## Fragmento seleccionado

Uno está un poco cansado de leer novelas con un lenguaje plano, gastado por el uso, anodino, sin vibración, sin pulso, sin pegada. Un poeta aprende pronto que las palabras no se emplean como simples etiquetas o recipientes portadores de sentidos que otros fijan. Aprende que poseen carnalidad, sensorialidad, color, matices, que si se tienen en cuenta fatalizan lo que nombran. Lo importante es que la poética del poeta, de alguna manera, aliente en su narrativa, si salta a ese género. Pensemos en los claros vasos comunicantes que hay entre el Raymond Carver poeta y narrador, pensemos cómo ocurre lo mismo en Edgar Alan Poe, en Rilke o en Borges. De igual modo, si leemos versos de Sylvia Plath entendemos mejor el aire de familia que tienen con su novela La campana de cristal.
Buena mar no solo encierra un guiño a uno de los mejores poemas del propio Antonio Lucas. Estamos ante una novela llena de guiños y homenajes a poetas admirados por el autor, que el lector profano no necesita reconocer para disfrutarlos, paladearlos y dejarse seducir por su enorme capacidad de resonancia y sugerencia.
“Su realidad no tiene forma ni en la forma cabe”, celebra a Dámaso Alonso. “Una ligera inclinación de nave”, al mismo autor. “Despúes de tanto todo para nada”, a José Hierro. “Ha sobrevivido a dos naufragios y no quisiera sumar el tercero, el de la inmortalidad”, a José Manuel Caballero Bonald. “La. noche más allá de la noche”, a Antonio Colinas. El mar dándose a luz y alzándose hasta su hombre, a Juan Ramón Jiménez. “Yo es otro”, a Rimbaud. “Maneras de estar solo”, a Fernando Pessoa y, de paso, a Eloy Sánchez Rosillo. “La guarida de un animal que no existe” (este guiño explicitado en su complicidad) a Leopoldo María Panero.

## Bloque de datos
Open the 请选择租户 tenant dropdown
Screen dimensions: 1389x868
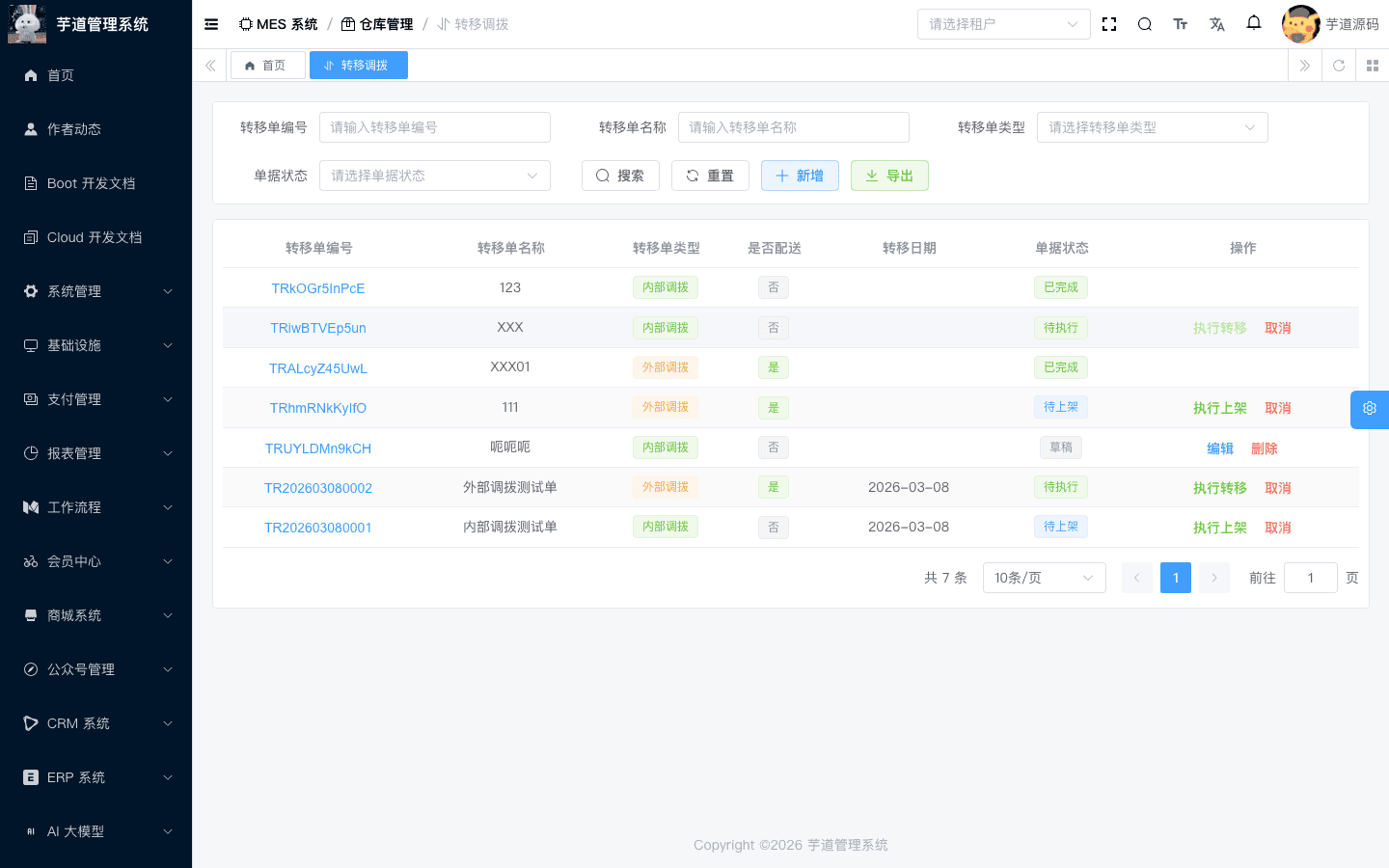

## Reto 1
Reproduzca literalmente el pasaje del fragmento sobre Buena mar que comienza en "Uno está un" y se extiende hasta "campana de cristal.".
## Reto 2
Según el fragmento sobre Buena mar, ¿qué novela de Sylvia Plath guarda un aire de familia con sus versos?
## Reto 3
Prosiga el fragmento sobre Buena mar a partir de su última oración.

## Resultado 1
Uno está un poco cansado de leer novelas con un lenguaje plano, gastado por el uso, anodino, sin vibración, sin pulso, sin pegada. Un poeta aprende pronto que las palabras no se emplean como simples etiquetas o recipientes portadores de sentidos que otros fijan. Aprende que poseen carnalidad, sensorialidad, color, matices, que si se tienen en cuenta fatalizan lo que nombran. Lo importante es que la poética del poeta, de alguna manera, aliente en su narrativa, si salta a ese género. Pensemos en los claros vasos comunicantes que hay entre el Raymond Carver poeta y narrador, pensemos cómo ocurre lo mismo en Edgar Alan Poe, en Rilke o en Borges. De igual modo, si leemos versos de Sylvia Plath entendemos mejor el aire de familia que tienen con su novela La campana de cristal.

## Resultado 2
La campana de cristal.

## Resultado 3
Hay algunos otros, pero entremos más adentro en la espesura. Lo verdaderamente importante es descubrir cómo el eje de visión que sustenta la poesía se erige en medular también en lo que narra el poeta. No estamos hablando por lo tanto de confundir lenguajes o estilos, sino de que ambos géneros queden impregnados por un modo de ser y estar sobre el mundo.
Mauro no puede empezar su historia de una manera más atractiva. Problemática, sí, pero atractiva. ¿Porque quién no ha soñado en su vida con soltar lastres, con dar un enérgico giro de timón y cambiar rumbos? “Hallé refugio en la inestable excitación de desaparecer por unas semanas”. Ante el cepo de lo laboral, de las inercias que se repiten, y ante anclajes sentimentales (en especial su relación con Laura) que se tambalean, la tentación de buscar algo nuevo apunta a un impulso primario que a menudo a muchos nos vuela la cabeza. Pero este periodista no elige hacerse un crucero, ni irse a ningún país exótico, ni a una relajada isla del Caribe, ni a una gran ciudad llena de estímulos. Busca hacerse un hueco en un barco gallego que faena en Gran Sol, el Carrumeiro, cuyo nombre vela el del Nuevo Confurco, el arrastrero donde Antonio Lucas hizo una marea con una tripulación de once hombres de mar en junio de 2018.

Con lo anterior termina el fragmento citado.